DATASET RECORDS =
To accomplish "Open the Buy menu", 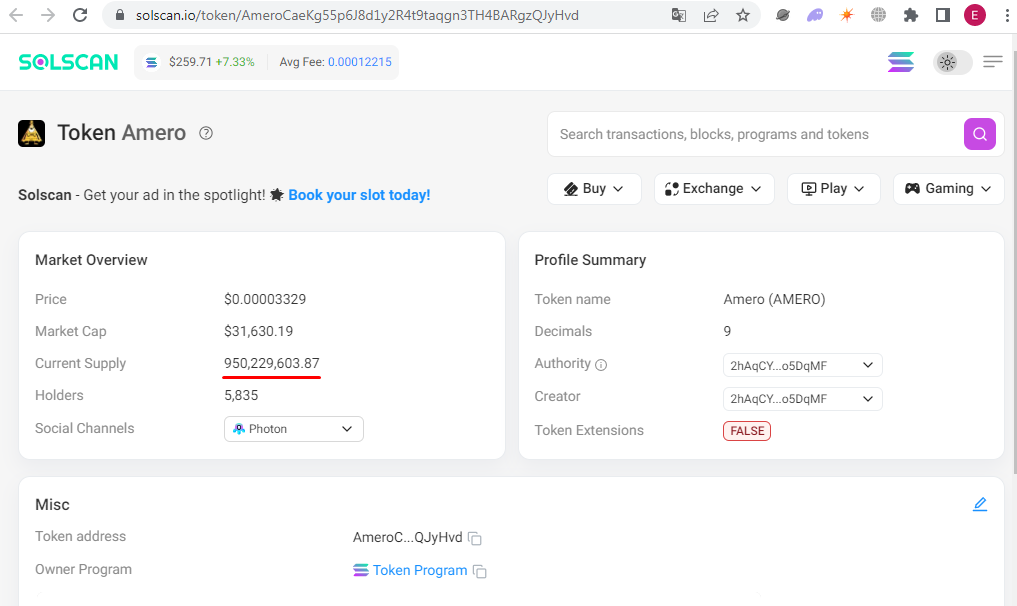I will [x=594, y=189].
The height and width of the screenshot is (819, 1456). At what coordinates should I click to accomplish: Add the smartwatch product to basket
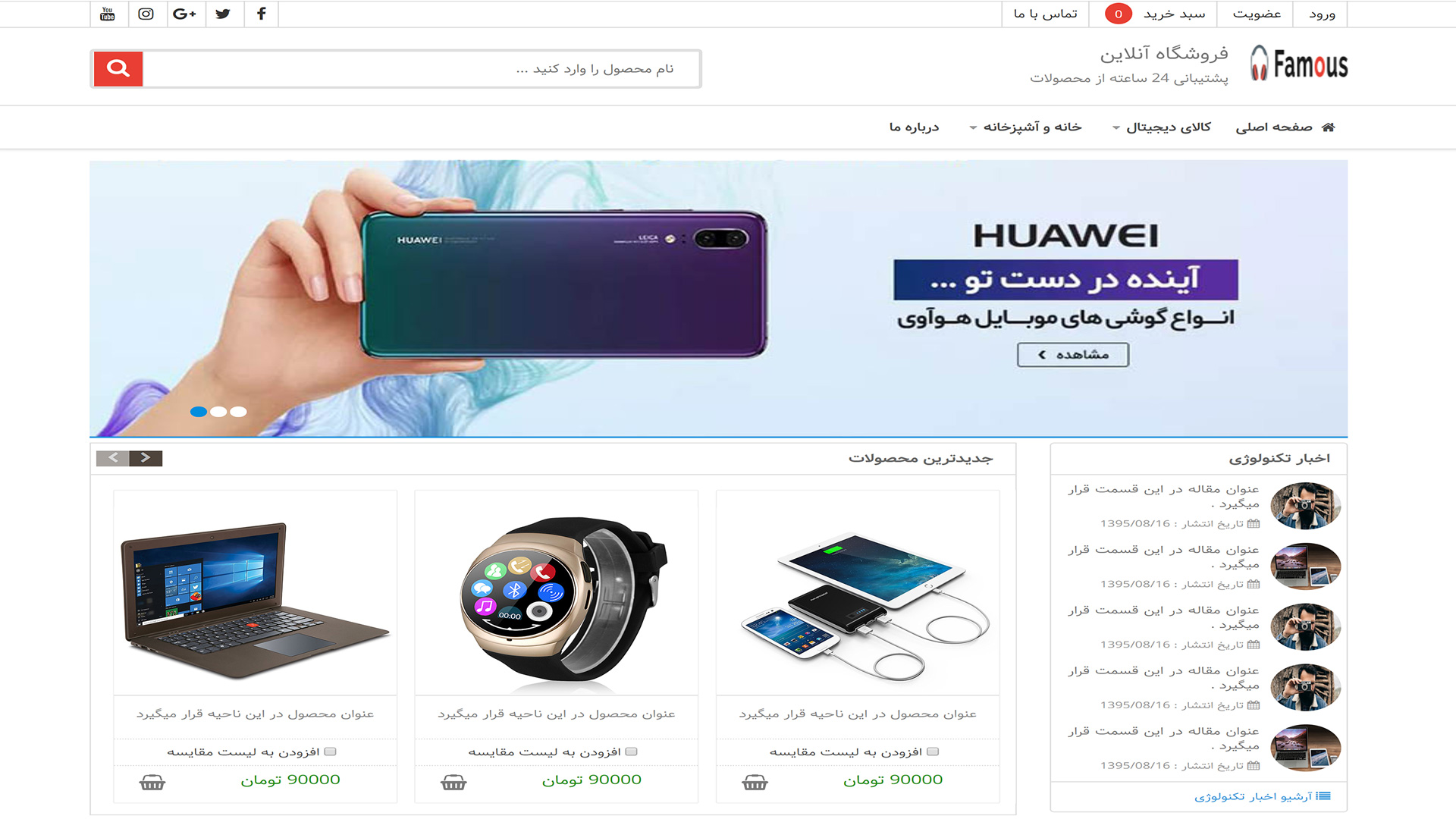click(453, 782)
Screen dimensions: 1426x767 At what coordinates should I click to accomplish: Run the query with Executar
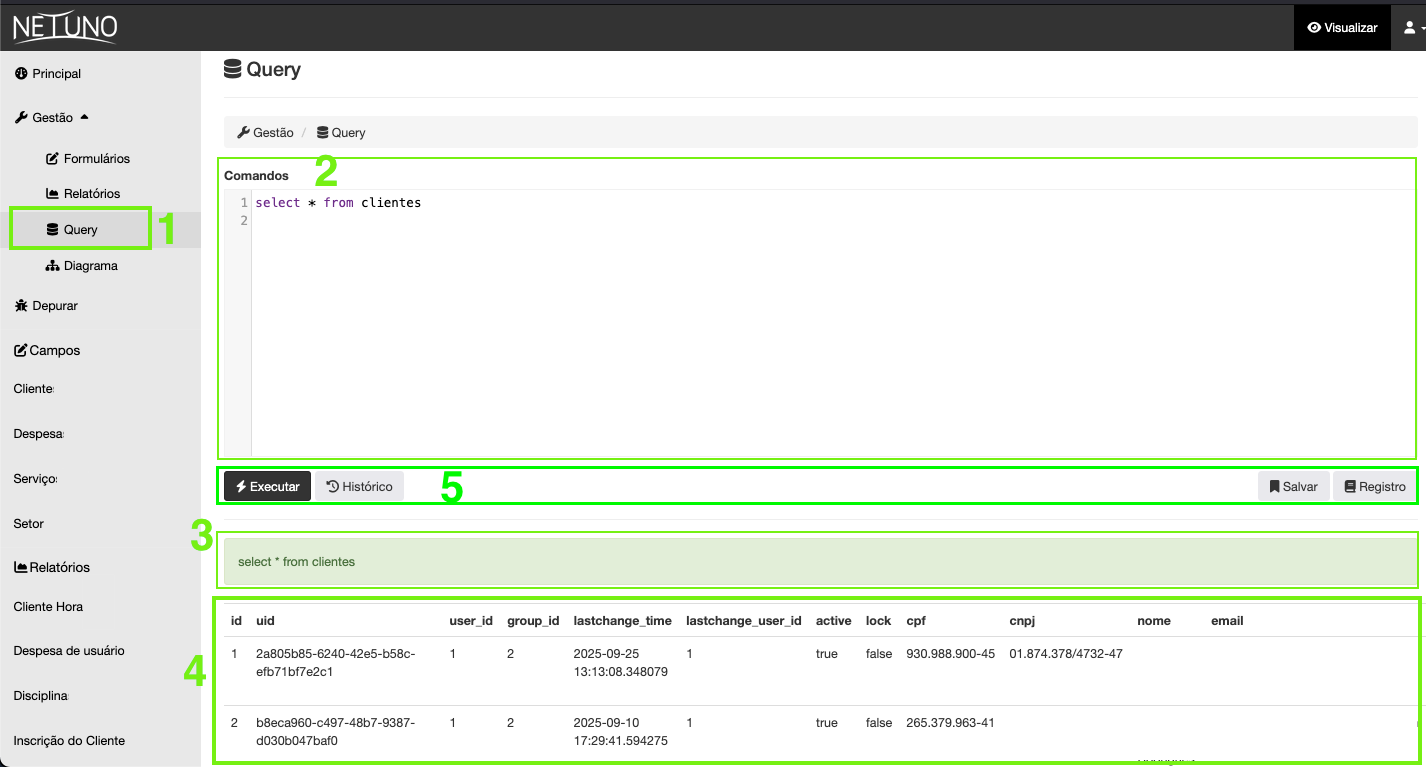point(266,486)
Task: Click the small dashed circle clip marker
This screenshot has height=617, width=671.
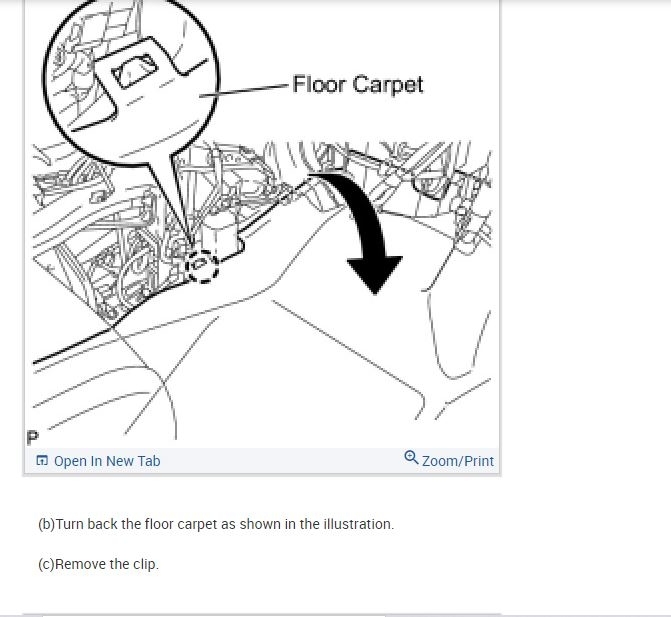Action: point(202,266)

TASK OBJECTIVE =
When the line that holds "The height and" is reached, begin duplicating exactly, and continue through the last line of the listing, skipping the pictures; output nothing else.

SOLUTION =
The height and width of the screenshot is (819, 1456). At what coordinates should I click to accomplish: Add the smartwatch product to basket
click(453, 782)
Screen dimensions: 1426x767 At what coordinates should I click to accomplish: Run the query with Executar
point(266,486)
Task: Click the small dashed circle clip marker
This screenshot has height=617, width=671.
Action: point(202,266)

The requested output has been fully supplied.